Sunday, January 18th, 2004

Usually the word “monoculture” refers to agriculture done the wrong way, with lots of identical plants living side by side. If a disease comes along that can infect one plant, it can infect them all, and a catastrophic epidemic results. We’ve seen many examples in the past, from Dutch Elm disease to the Irish Potato Famine. The wise farmer encourages diversity, so a disease that affects one plant doesn’t necessarily affect them all.

Slashdot points to an interesting article about monoculture in software. Most computers run Windows, and when a computer virus comes along that can exploit one of the many inherent vulnerabilities of that operating system, the results can bring whole networks to their knees.

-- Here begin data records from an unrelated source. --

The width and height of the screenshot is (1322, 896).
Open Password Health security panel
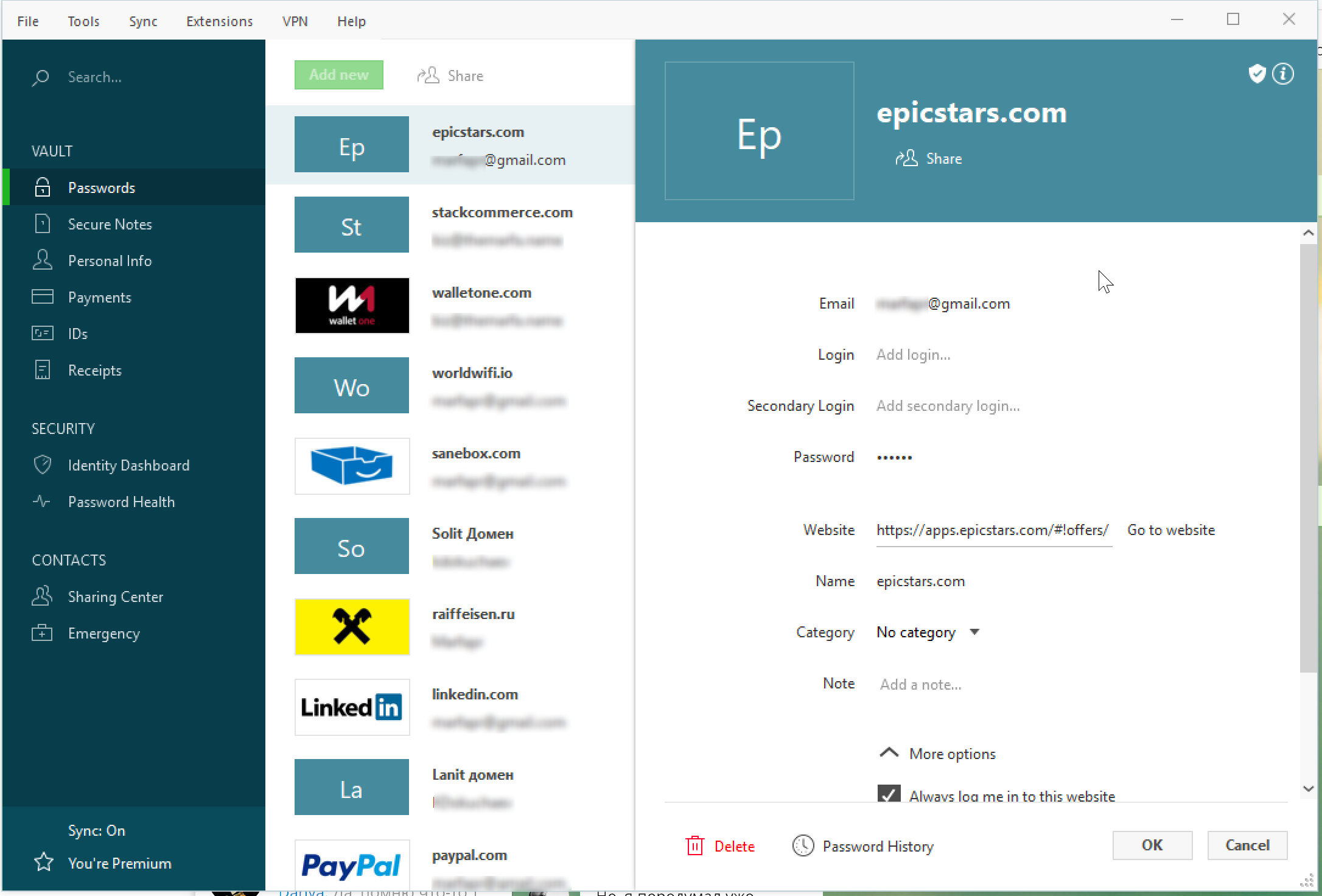click(120, 501)
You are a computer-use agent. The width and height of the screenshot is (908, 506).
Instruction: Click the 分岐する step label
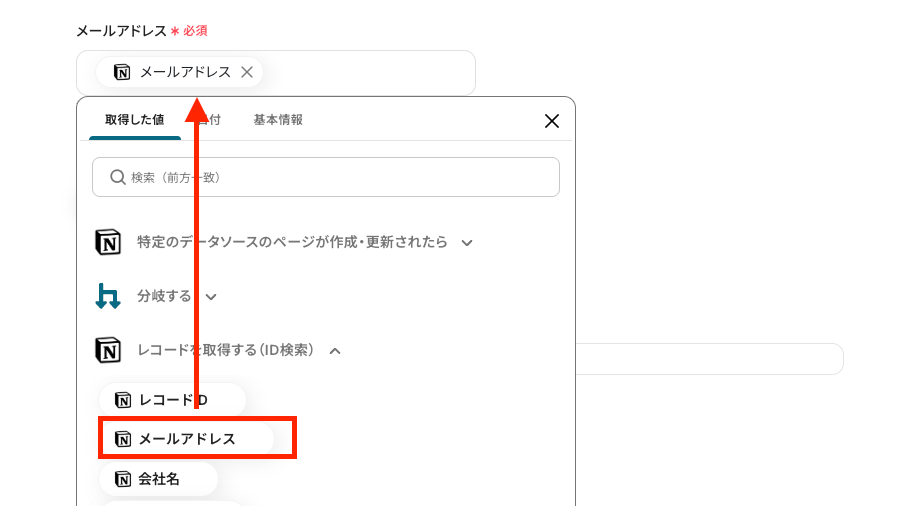pyautogui.click(x=164, y=296)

It’s yet another argument against allowing monopolies to exist. Monopolies like Microsoft create a technological monoculture, leaving the whole economy vulnerable to an otherwise small flaw in a piece of software.

The Attorney General is a crook

Friday, January 16th, 2004

John Ashcroft ran for the U.S. Senate in 2000, and lost. (to a dead man). Before his defeat he was given a mailing list worth &/036;1.7 million by the Spirit of America political action committee. Turns out he failed to comply with federal election law by concealing the gift from the PAC. The National Voting Rights Institute and Public Citizen have called for a investigation by a special prosecutor.

Kill that messenger

Thursday, January 15th, 2004

It should surprise no one to learn that George W. Bush was determined to invade Iraq as soon as he took office.

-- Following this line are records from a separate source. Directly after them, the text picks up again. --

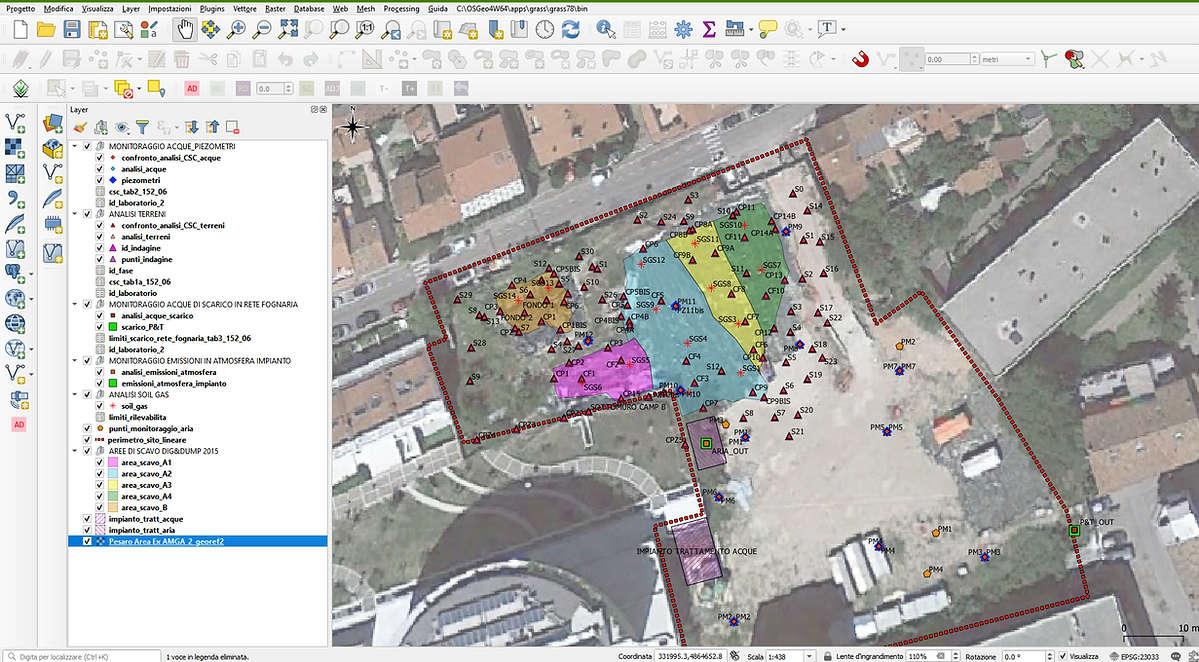Collapse the AREE DI SCAVO DIG&DUMP 2015 group
This screenshot has width=1199, height=662.
click(x=74, y=451)
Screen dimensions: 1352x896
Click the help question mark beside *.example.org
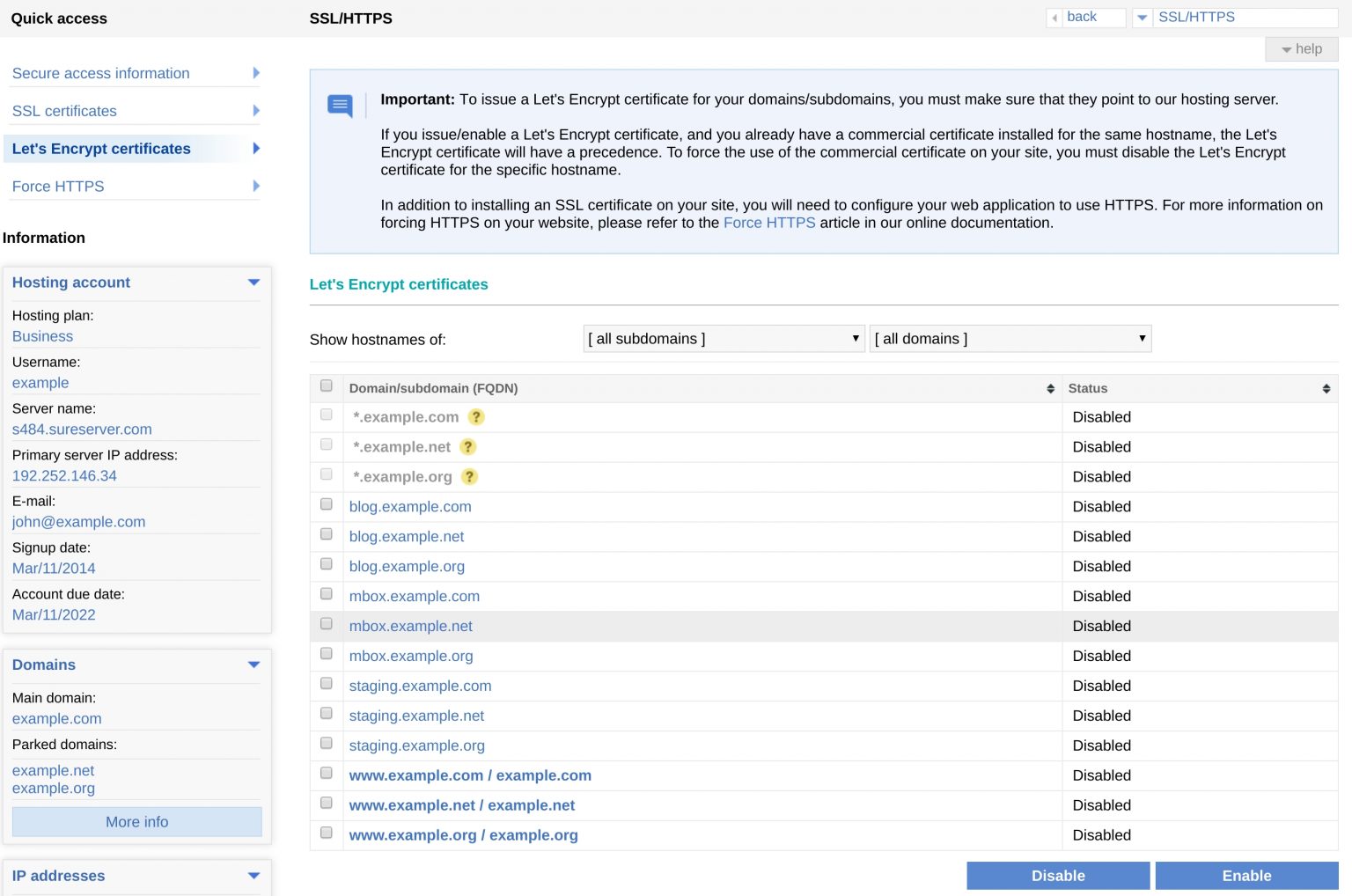click(x=470, y=477)
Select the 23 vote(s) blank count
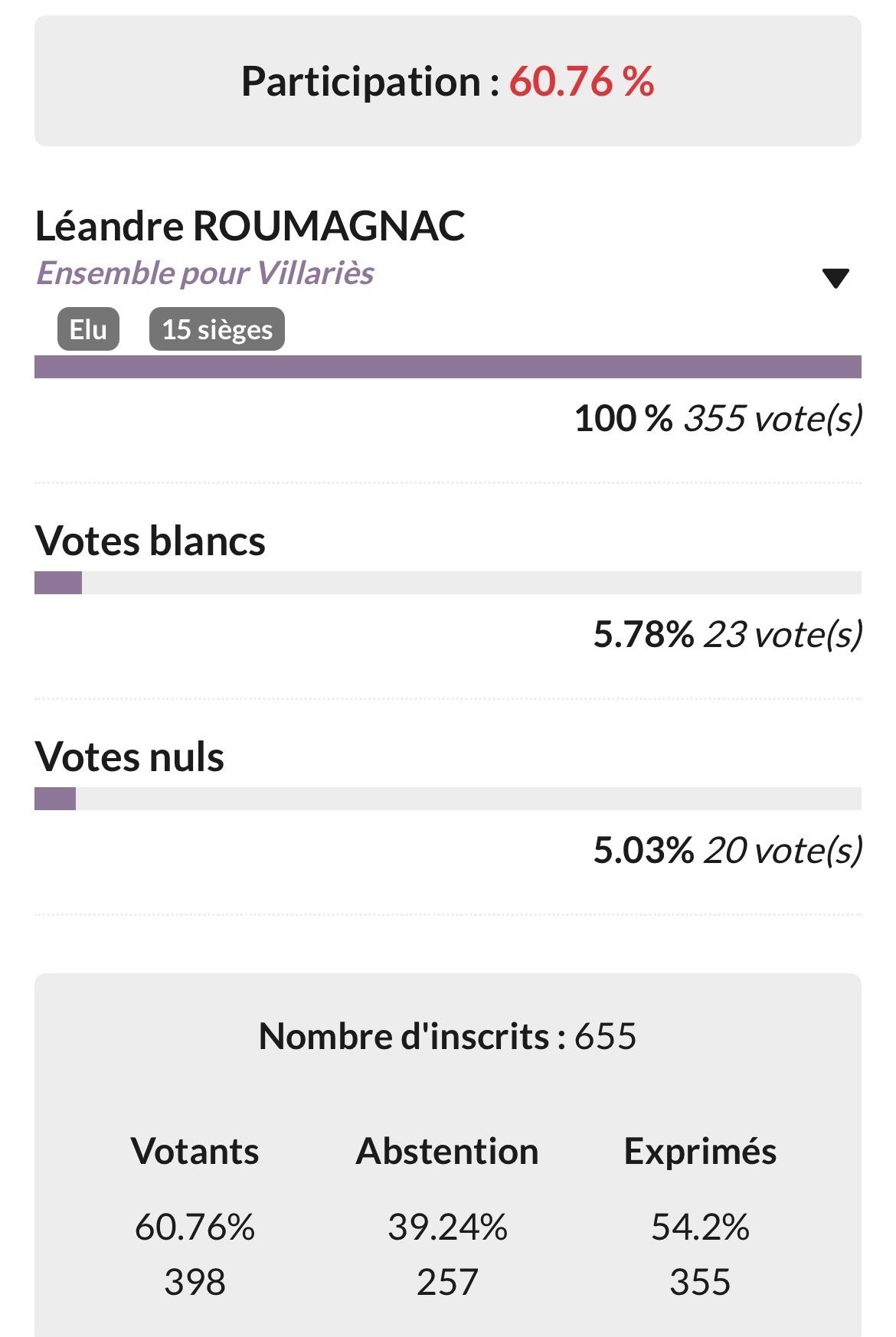 782,635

It’s a bit surprising that a Bush administration insider, former Treasury Secretary Paul O’Neill, should be the one to tell us. There was a fine interview with O’Neill on Fresh Air Wednesday, in which O’Neill makes completely clear what Bush and Rumsfeld are hoping to obscure: that Bush had already decided to wage a war of aggression against Iraq, and that his administration’s top foreign policy priority was the search for an excuse to do so.

The White House, true to form, is attacking O’Neill, claiming that he stole classified documents. Bush hopes to keep us thinking about how the secrets got revealed, so we don’t think too carefully about why the secrets existed in the first place.

Hearts and Minds

Wednesday, January 14th, 2004

The American occupation government in Iraq is gradually becoming aware of how badly we are hated by the people whose country we rule. Not surprisingly, one of the grievances the Iraqis have is the large number of Iraqis being held prisoner, with neither POW status nor civilian criminal charges. NPR reports that even the U.S. knows these prisoners are innocent. So what could be better for public relations than a large-scale prisoner release?

In this case, one might ask what could be worse. Relatives were given no information by the occupation government, so they waited outside the prison hoping their family members would be among the 100 people that L. Paul Bremer promised to release. The prisoners weren’t released at the prison, though, they were driven away from it, so the families just had to follow the caravan. Finally the prisoners—60, not 100—were simply put off the trucks in the middle of a major highway. Now the Iraqis, whose loved ones are mostly still imprisoned, are even more ungrateful than they were before.

Iraq war unnecessary, says War College

Tuesday, January 13th, 2004

A report published by the Army War College says the U.S. war against Iraq was unnecessary, and that Saddam Hussein was not a threat to the United States. “The United States may be able to defeat al-Qaeda, but it cannot rid the world of terrorism, much less evil,” the report’s author writes.